> [INFORMATION SUPPLIED]:
┄┄┄┄┄┄┄┄┄┄
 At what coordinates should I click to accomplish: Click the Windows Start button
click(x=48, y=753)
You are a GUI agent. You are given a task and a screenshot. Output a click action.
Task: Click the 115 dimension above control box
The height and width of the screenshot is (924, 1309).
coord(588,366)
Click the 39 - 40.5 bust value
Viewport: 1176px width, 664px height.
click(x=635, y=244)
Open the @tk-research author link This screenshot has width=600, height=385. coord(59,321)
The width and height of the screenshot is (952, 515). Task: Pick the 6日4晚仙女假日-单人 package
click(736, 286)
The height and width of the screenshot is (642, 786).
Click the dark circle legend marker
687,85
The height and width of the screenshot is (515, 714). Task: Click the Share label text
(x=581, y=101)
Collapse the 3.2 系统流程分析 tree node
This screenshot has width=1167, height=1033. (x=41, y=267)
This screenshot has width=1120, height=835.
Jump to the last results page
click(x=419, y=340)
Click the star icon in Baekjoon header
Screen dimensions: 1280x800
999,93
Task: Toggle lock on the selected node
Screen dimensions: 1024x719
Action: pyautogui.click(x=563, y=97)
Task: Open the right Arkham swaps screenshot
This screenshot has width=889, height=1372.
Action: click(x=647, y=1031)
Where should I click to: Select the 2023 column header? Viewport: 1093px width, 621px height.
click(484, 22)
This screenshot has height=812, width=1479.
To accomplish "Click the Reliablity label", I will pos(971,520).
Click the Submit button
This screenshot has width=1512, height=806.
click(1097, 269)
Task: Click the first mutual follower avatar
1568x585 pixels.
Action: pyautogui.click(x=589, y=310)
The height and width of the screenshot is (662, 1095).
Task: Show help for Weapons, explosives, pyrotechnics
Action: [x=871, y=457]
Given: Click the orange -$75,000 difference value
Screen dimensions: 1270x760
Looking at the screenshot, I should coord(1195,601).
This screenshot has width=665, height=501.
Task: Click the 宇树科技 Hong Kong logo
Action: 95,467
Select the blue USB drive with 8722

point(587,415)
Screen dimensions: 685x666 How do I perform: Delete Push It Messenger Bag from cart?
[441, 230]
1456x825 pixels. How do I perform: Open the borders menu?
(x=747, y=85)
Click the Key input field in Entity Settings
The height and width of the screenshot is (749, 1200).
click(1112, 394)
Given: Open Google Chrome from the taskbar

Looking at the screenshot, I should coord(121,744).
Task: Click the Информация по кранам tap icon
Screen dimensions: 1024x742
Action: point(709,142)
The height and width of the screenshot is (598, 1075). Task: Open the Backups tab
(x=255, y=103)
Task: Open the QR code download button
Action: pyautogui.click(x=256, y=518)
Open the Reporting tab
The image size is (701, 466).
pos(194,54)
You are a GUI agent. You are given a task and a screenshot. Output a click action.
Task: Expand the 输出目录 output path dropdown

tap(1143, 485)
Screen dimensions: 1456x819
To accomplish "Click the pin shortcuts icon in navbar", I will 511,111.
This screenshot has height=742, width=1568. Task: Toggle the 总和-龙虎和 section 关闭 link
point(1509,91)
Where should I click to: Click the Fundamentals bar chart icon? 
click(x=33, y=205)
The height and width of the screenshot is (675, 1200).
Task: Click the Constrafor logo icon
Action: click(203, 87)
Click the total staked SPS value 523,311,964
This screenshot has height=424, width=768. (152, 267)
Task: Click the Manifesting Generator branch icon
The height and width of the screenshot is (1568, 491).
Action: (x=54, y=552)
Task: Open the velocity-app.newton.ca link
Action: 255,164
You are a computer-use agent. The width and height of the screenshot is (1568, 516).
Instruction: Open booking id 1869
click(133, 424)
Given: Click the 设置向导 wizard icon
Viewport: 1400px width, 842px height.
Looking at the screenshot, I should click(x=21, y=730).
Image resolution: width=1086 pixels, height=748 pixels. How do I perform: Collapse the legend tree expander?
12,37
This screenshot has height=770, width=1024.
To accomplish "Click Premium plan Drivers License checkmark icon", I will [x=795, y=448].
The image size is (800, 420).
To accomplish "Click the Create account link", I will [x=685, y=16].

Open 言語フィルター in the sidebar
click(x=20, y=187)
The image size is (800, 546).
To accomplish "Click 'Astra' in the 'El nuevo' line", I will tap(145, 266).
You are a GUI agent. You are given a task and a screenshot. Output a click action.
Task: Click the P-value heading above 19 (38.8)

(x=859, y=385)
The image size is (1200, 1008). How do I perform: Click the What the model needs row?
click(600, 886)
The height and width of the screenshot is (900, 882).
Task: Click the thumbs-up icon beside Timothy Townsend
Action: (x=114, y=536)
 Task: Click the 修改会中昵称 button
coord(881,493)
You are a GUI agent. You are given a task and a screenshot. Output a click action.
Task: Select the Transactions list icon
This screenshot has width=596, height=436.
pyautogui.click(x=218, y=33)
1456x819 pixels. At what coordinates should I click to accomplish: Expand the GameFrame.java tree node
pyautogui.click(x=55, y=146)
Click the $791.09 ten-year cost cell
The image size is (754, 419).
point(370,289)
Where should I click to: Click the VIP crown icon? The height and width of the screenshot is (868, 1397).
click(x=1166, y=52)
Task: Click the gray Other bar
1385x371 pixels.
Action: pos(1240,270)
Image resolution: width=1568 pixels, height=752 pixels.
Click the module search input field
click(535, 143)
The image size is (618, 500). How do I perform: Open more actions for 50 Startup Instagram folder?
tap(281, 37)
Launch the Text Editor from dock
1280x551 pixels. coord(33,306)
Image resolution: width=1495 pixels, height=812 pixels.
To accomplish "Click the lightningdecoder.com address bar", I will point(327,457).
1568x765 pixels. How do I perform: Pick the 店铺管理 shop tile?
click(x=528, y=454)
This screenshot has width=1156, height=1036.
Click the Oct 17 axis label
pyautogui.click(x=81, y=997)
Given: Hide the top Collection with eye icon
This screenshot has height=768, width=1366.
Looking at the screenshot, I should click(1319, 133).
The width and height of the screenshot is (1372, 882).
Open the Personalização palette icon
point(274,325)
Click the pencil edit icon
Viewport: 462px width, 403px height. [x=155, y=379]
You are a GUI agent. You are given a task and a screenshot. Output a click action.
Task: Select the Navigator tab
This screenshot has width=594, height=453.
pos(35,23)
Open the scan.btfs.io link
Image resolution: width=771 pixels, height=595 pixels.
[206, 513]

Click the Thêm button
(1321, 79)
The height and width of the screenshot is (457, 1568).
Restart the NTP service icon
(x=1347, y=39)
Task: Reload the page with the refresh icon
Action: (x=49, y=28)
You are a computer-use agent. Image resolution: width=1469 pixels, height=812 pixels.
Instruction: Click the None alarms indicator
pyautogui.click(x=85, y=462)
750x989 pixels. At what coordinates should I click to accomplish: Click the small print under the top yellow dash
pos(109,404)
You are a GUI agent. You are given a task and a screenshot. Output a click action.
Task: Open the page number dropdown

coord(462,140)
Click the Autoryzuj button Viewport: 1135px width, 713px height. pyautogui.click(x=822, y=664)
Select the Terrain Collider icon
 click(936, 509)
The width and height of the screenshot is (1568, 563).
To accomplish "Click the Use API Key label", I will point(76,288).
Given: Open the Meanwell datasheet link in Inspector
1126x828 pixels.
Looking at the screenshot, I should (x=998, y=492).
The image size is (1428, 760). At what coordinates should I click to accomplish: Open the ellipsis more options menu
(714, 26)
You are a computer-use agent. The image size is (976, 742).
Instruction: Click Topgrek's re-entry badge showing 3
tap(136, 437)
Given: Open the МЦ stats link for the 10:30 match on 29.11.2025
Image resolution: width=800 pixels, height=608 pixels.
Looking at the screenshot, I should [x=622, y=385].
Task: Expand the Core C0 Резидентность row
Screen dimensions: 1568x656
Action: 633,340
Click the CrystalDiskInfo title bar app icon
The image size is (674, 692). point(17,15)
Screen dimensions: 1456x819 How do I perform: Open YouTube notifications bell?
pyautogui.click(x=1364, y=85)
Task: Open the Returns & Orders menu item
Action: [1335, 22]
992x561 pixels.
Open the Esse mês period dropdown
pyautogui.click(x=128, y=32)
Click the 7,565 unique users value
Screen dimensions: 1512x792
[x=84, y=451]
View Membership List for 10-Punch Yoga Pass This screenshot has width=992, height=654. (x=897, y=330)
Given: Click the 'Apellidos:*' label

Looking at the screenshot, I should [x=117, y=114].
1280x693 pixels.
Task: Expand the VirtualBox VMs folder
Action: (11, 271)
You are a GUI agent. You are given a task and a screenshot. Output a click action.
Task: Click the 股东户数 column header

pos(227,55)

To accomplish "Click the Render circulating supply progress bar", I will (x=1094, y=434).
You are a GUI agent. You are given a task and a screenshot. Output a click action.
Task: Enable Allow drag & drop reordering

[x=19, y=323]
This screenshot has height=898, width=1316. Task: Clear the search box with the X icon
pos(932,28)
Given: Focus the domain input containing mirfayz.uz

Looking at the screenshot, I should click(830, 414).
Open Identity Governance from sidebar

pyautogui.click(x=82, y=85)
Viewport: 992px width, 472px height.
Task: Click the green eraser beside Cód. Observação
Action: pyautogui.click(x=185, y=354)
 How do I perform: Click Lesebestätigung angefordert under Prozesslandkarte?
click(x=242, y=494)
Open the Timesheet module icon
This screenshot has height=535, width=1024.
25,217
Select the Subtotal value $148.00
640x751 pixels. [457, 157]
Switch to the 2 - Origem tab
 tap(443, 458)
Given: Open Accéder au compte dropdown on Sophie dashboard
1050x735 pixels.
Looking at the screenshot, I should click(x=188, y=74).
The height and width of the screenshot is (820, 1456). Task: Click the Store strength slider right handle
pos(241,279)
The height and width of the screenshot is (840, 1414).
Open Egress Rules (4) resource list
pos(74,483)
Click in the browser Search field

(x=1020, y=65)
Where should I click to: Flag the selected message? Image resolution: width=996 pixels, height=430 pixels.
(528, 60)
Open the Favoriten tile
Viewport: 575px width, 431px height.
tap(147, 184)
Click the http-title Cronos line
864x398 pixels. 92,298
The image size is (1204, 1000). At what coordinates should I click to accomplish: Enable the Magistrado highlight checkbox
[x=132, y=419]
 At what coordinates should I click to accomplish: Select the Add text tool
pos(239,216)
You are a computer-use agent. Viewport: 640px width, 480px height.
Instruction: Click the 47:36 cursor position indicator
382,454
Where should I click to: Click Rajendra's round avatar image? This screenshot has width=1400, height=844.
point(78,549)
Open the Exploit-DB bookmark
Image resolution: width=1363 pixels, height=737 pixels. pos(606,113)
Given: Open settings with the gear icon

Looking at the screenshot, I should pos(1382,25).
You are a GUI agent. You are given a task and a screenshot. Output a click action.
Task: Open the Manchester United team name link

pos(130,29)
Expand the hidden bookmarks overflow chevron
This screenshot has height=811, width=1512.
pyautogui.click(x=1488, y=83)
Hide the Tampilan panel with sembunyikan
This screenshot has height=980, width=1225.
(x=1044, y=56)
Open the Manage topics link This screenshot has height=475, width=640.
┄┄┄┄┄┄┄┄┄┄
> [STATED EXERCISE]:
Copy out the rows above word for word, starting with the line that contains "The height and width of the screenshot is (457, 1568)." and going on through the line that contains "pyautogui.click(x=85, y=462)".

> [WRITTEN RESPONSE]:
The height and width of the screenshot is (457, 1568).
Restart the NTP service icon
(x=1347, y=39)
Task: Reload the page with the refresh icon
Action: (x=49, y=28)
You are a computer-use agent. Image resolution: width=1469 pixels, height=812 pixels.
Instruction: Click the None alarms indicator
pyautogui.click(x=85, y=462)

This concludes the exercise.